In what follows, $G$ is a compact Lie group and $\Phi$ is a unitary representation of $G$ on a Hilbert space $V$ iff $\Phi$ is a homomorphism of $G$ to the group of unitary operators on $V$ and for all $v$ in $V$ the map $g\mapsto\Phi(g)v$ is continuous. I was toying around with the proof of statement 1.12.d, page 17 in Anthony Knapp - Representation Theory of Semisimple Groups (2001):
Let $\Phi$ be a unitary representation of $G$ on a Hilbert space $V$. Then $V$ is the orthogonal sum of finite-dimensional, irreducible invariant subspaces.
In order to prove to prove the statement, the author uses the obvious approach: using Zorn's Lemma, he determines a maximal subspace $W\subseteq V$ which decomposes as an orthogonal, finite-dimensional sum and then goes ahead to prove that $W^{\perp}=\{0\}$.
In this context he uses the homomorphism $L^{1}(G)\to L(V)$, where $L(V)$ is (if I recall correctly) the space of bounded linear operators on $V$, given by: $$\langle f(v),w\rangle_{V}=\int_{G}f(g)\langle \Phi(g)v,w\rangle_{V}\operatorname{d}\mu_{G}(g)$$ where $\mu_{G}$ is a Haar measure on $G$.
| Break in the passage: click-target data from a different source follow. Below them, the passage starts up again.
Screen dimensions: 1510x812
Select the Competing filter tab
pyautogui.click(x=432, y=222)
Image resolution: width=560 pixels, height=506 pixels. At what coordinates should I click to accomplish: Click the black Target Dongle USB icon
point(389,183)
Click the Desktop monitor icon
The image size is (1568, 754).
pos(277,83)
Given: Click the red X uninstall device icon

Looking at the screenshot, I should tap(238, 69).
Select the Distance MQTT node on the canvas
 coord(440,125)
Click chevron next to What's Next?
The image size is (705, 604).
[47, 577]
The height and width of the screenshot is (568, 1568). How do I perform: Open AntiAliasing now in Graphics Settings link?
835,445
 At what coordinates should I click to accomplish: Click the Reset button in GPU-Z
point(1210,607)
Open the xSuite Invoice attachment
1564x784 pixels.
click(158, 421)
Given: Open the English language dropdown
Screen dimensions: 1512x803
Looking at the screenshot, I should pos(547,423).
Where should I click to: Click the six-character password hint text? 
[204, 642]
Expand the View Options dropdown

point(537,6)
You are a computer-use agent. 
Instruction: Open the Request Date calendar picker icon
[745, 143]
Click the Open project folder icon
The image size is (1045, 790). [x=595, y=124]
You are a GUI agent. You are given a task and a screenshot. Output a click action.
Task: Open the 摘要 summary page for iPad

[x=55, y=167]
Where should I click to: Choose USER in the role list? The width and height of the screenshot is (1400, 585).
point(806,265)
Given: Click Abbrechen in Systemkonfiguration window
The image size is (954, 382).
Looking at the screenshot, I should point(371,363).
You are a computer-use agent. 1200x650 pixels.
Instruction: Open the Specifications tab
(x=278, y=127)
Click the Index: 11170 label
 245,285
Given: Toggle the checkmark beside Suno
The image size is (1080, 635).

I have found that if $B_{n}$ is a collection of compact neighbourhoods of $1\in G$ such that $B_{n+1}\subseteq B_{n}$ for all $n\in\mathbb{N}$ and $\cap_{n\in\mathbb{N}}B_{n}=\{1\}$, then $\frac{1}{\mu_{G}(B_{n})}\mathbf{1}_{B_{n}}(v)\to v$ when $n\to\infty$. I wanted to construct such sets from $\Phi$ and I approached it as follows: let $v\in V\setminus\{0\}$, $N_{0}$ a compact neighbourhood of $1\in G$ and for $n\geq 1$ let: $$N_{n}:=N_{0}\cap\left\{g\in G;\lVert\Phi(g)v-v\rVert_{V}\leq\frac{1}{n}\right\}$$
Now $\cap_{n\geq\mathbb{N}}B_{n}=\{g\in N_{0};\Phi(g)v=v\}$, which is not exactly what I wanted. I know, that I can choose neighbourhoods $U_{n}$ of the identity such that $\hat{N}_{n}=N_{n}\cap U_{n}$ would be appropriate. Still I was interested, whether I could drop choosing the $U_{n}$, i.e. when can I be sure that I can choose a compact neighbourhood $N_{0}$ such that: $$\{1\}=\cap_{n\geq 1}\left(N_{0}\cap\left\{g\in G;\lVert \Phi(g)v-v\rVert_{V}\leq\frac{1}{n}\right\}\right)$$ It is clear that this is equivalent to $G_{v}:=\{g\in G;\Phi(g)v=v\}$ being discrete, so I have to find out when the latter is the case. In the context I am interested in, there are two equivalent formulations of what I wanted to show:
Let $\Phi$ be a unitary representation of a compact Lie group $G$ on an infinite dimensional Hilbert space $V$ containing no finite dimensional subrepresentations (assuming its existence contrary to Peter-Weyl). Let $v\in V\setminus\{0\}$. Then $G_{v}:=\{g\in G;\Phi(g)v=v\}$ is discrete.
Let $\Phi$ be a unitary representation of a compact Lie group $G$ on an infinite dimensional Hilbert space $V$. Let $v\in V\setminus\{0\}$ and assume that $g_{n}\to 1$ such that $\Phi(g_{n})v=v$ for all $n\in\mathbb{N}$. Then it follows (without using Peter-Weyl) that $V$ contains a finite dimensional subrepresentation.
Does anybody have an idea on whether this could be true? In the second formulation I started toying around with the closure of the group generated by the $(g_{n})_{n\in\mathbb{N}}$ being compact subgroup necessarily of positive dimension and then wanted to use the index but I might not know enough about Lie groups at that point. Is there no relation at all or do you know a hint? Of course it might be useful to use facts about general Lie groups acting on infinite dimensional Hilbert spaces but I really do not know where to start.